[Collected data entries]
◆ ◆ ◆ ◆ ◆
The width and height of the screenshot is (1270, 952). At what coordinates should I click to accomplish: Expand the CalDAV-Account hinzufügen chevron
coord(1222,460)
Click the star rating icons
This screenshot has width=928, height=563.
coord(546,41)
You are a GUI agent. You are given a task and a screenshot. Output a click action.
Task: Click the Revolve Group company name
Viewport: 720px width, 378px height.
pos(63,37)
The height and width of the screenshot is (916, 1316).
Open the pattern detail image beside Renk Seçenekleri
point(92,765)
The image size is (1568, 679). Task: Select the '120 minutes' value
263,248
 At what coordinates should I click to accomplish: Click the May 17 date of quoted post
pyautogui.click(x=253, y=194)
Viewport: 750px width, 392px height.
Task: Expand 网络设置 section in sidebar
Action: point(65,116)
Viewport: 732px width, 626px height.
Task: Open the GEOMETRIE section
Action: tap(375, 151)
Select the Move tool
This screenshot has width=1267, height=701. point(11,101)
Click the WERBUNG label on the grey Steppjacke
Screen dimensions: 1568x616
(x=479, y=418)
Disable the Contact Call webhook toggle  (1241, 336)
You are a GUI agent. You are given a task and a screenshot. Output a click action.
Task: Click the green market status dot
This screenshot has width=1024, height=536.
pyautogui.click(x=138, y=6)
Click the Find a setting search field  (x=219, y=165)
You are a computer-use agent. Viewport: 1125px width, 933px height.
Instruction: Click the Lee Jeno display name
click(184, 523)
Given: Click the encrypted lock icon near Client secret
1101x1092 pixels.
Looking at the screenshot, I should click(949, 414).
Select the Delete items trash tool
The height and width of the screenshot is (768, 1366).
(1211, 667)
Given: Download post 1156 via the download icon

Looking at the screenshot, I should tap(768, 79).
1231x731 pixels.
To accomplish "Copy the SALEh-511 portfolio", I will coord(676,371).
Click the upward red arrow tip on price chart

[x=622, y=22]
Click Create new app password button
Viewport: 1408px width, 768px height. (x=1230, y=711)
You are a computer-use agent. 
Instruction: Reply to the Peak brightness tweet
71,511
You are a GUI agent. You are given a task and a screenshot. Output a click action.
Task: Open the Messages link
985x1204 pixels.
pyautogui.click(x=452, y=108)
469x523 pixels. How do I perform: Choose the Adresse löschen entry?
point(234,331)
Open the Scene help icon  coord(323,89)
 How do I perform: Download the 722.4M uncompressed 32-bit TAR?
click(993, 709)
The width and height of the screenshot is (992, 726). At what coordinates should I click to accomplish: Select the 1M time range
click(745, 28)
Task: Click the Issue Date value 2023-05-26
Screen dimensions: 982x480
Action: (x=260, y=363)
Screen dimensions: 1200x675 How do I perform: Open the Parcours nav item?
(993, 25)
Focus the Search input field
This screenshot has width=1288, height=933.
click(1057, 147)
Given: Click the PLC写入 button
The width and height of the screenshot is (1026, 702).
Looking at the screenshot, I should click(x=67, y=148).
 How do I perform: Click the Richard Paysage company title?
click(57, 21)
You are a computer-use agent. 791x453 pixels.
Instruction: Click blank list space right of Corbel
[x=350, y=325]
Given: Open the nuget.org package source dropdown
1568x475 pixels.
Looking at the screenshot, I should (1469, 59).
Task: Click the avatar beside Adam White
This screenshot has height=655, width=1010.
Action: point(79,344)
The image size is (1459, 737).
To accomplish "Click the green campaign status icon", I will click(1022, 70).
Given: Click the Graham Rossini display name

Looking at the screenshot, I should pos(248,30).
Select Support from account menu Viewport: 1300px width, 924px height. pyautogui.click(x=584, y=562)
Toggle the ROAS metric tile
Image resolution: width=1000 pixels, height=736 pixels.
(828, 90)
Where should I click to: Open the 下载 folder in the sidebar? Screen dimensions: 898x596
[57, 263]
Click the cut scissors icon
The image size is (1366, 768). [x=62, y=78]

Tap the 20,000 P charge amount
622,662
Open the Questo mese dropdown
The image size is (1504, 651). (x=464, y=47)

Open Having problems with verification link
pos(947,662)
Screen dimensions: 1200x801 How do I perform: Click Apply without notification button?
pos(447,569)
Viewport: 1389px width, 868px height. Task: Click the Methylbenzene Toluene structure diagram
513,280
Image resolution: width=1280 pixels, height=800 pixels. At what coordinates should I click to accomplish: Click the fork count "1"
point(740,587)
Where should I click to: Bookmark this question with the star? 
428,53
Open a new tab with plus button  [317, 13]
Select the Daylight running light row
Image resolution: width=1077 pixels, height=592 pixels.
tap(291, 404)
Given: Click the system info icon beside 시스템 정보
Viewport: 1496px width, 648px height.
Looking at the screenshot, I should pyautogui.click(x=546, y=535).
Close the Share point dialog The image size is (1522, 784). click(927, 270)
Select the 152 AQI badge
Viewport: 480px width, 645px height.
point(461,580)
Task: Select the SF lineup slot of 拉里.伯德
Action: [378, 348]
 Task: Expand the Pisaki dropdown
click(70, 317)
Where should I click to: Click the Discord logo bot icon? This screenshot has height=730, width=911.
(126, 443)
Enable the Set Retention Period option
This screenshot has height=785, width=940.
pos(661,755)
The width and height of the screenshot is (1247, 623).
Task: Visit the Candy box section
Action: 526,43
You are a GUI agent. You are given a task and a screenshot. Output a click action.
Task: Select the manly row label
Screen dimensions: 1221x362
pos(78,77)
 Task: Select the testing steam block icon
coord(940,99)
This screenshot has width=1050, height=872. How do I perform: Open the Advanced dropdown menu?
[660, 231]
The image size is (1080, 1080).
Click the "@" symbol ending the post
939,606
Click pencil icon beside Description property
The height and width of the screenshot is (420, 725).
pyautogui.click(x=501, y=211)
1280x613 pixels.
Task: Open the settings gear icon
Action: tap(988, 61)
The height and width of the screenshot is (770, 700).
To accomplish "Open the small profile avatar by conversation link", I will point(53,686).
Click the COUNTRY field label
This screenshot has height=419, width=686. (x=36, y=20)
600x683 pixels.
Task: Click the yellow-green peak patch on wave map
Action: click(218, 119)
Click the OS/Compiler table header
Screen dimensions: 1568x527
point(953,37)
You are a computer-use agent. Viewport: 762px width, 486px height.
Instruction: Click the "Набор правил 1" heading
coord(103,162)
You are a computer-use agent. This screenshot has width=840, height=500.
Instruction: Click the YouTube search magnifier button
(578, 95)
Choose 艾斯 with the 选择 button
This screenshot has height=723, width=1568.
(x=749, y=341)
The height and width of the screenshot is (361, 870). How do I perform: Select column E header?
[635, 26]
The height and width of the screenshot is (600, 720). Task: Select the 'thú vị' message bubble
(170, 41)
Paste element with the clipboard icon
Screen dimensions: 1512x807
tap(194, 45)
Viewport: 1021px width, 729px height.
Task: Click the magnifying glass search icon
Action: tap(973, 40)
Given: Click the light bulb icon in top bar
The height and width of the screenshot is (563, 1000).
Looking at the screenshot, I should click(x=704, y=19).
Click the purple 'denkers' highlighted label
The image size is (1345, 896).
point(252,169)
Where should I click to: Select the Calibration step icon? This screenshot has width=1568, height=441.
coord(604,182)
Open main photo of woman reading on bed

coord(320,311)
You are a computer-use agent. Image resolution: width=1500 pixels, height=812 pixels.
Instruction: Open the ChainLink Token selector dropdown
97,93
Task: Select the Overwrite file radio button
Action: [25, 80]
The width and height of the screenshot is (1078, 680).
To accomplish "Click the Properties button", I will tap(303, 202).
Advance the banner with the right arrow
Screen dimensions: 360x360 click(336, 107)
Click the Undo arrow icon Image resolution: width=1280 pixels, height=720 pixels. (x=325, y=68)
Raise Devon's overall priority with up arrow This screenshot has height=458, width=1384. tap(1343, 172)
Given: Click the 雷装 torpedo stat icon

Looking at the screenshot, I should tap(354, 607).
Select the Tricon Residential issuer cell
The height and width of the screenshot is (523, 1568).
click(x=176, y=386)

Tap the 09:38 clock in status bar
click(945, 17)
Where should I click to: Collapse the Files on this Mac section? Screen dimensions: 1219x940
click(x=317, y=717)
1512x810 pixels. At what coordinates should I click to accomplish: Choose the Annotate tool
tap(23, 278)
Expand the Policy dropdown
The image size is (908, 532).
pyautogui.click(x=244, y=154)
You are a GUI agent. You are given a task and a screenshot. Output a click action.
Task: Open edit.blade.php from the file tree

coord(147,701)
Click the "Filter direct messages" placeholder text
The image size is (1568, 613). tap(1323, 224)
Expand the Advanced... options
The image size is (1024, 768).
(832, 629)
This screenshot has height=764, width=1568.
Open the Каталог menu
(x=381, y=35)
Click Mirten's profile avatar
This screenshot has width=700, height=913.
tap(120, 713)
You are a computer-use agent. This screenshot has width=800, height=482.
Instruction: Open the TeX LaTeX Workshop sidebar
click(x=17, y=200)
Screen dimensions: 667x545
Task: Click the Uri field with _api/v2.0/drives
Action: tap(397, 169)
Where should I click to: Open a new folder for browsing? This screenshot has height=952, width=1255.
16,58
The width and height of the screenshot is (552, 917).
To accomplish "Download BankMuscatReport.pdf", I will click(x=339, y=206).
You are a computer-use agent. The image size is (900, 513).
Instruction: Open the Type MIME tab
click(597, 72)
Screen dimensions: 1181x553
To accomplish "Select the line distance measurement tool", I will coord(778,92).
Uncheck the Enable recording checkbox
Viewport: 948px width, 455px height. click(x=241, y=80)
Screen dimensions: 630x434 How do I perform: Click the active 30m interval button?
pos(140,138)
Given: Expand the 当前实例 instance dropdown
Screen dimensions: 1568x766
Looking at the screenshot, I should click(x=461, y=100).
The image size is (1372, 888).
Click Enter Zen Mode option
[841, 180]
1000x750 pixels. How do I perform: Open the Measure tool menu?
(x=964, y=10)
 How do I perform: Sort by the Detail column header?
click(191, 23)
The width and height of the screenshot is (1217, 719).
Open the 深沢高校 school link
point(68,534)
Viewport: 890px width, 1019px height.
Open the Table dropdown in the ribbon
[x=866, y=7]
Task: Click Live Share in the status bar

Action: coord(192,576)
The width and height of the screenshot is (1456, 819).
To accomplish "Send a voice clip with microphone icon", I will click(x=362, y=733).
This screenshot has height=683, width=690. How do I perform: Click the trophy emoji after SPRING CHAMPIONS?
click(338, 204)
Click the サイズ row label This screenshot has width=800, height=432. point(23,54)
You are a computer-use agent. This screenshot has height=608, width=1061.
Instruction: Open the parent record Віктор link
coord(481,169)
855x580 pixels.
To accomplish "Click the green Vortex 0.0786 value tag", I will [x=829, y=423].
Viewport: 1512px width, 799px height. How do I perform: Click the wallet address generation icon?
◆ ◆ ◆ ◆ ◆
Your goal:
The lines to output run from the one containing "Task: Click Live Share in the status bar" to the last line of the entries; give them back exactly.

Task answer:
Task: Click Live Share in the status bar

Action: coord(192,576)
The width and height of the screenshot is (1456, 819).
To accomplish "Send a voice clip with microphone icon", I will click(x=362, y=733).
This screenshot has height=683, width=690. How do I perform: Click the trophy emoji after SPRING CHAMPIONS?
click(338, 204)
Click the サイズ row label This screenshot has width=800, height=432. point(23,54)
You are a computer-use agent. This screenshot has height=608, width=1061.
Instruction: Open the parent record Віктор link
coord(481,169)
855x580 pixels.
To accomplish "Click the green Vortex 0.0786 value tag", I will [x=829, y=423].
Viewport: 1512px width, 799px height. How do I perform: Click the wallet address generation icon?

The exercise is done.